If Christianity was something we were making up, of course we could make it easier. But it is not. We cannot compete, in simplicity, with people who are inventing religions. How could we? We are dealing with Fact. Of course anyone can be simple if it has no facts to bother about. C. S. Lewis

Therefore God exalted him to the highest place and gave him the name that is above every name, that at the name of Jesus every knee should bow, in heaven and on earth and under the earth, and every tongue confess that Jesus Christ is Lord, to the glory of God the Father. Phil 2:9-11

To know God and to understand his ways is not easy. It takes hard thinking. As Lewis reminded us, “God is no fonder of intellectual slackers than of any other slackers.” Asking questions of the text is crucial if we are to squeeze out of the passages the truth we seek. Very early in my studies, I was told by one of my mentors that one of the questions I needed to ask was, “Where for the therefore?” “Therefore” [or “wherefore”] is used 446 times in the Bible. So, it is important for us to discover where the “therefore” is pointing. It means, “in the light of what you have just read, this is the result.” “Therefore” points back to what Paul has written about Jesus in verses 5-8 as a set up for what he is about to declare.

************

* Task instructions *
• a. Do these statements agree with the passage on the word "therefore"? For each, answer yes or no and quote the words of the text that decide it. (i) The word "therefore" appears 446 times in the Bible. (ii) The text says people who invent religions can be simpler than Christianity. (iii) The "therefore" in Philippians points back to verses 1-4.
• b. Answer these questions from the passage on the word "therefore":
(i) Which chapter and verses of Philippians are quoted?
(ii) In the quoted line from Lewis, what kind of slackers is God no fonder of than any other slackers?
(iii) What question did one of the writer's mentors say the writer needed to ask?
• c. Continue the passage on the word "therefore" in Philippians from the point where it stops.

* Data provided *

************

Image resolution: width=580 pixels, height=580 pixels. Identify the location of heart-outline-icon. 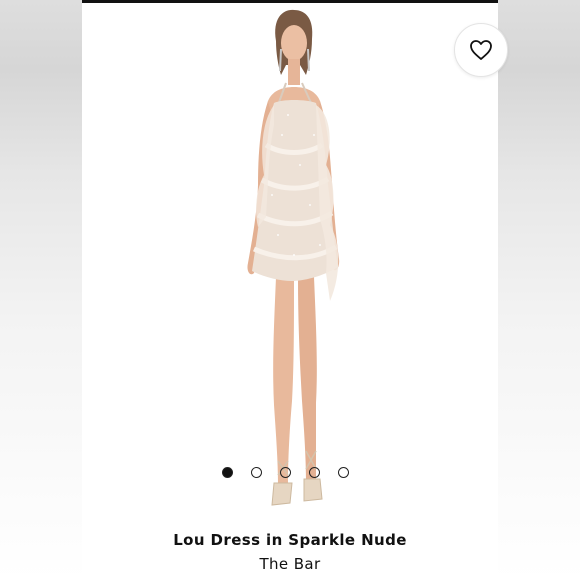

************

* Written responses *
• a.
(i) Yes: "“Therefore” [or “wherefore”] is used 446 times in the Bible."
(ii) Yes: "We cannot compete, in simplicity, with people who are inventing religions."
(iii) No: "“Therefore” points back to what Paul has written about Jesus in verses 5-8"

• b.
(i) Philippians 2:9-11
(ii) Intellectual slackers
(iii) "Where for the therefore?"

• c.
Paul was concerned about divisions in the church and the attitude that birthed it, pride. Christ died to birth a new people united in him and bound with his love. Division, competition and manipulation were improper in God’s family. The antidote for division is humility. If the members of the church don’t know how that looks, he counseled them to look at Jesus. We should have the same attitude [2:5] that was in Christ when he entered our world and lived among us. He humbly gave up his divine prerogatives to live among men with the same kind of weakness that we humans have. In other words, for his time on earth he chose not to use his unique powers of omniscience, omnipotence and omnipresence. He lived as a man, dependent upon His Father, living in full trust of His love and care for his every need. He came not to “Lord it over us” but to serve us in weakness.

His mission was unique in time and eternity. The Creator God did not just come to earth. He came all the way to earth. He did not grasp his position but let go of his rights. He lived not as a master but as a slave. Instead of being hailed as King he was reviled as a criminal. He died not in the quietness of sleep but in agony of the cross. His whole life was directed toward experiencing the depths of human suffering. For sin to be fully atoned for, it was to be fully felt in the life of our Savior.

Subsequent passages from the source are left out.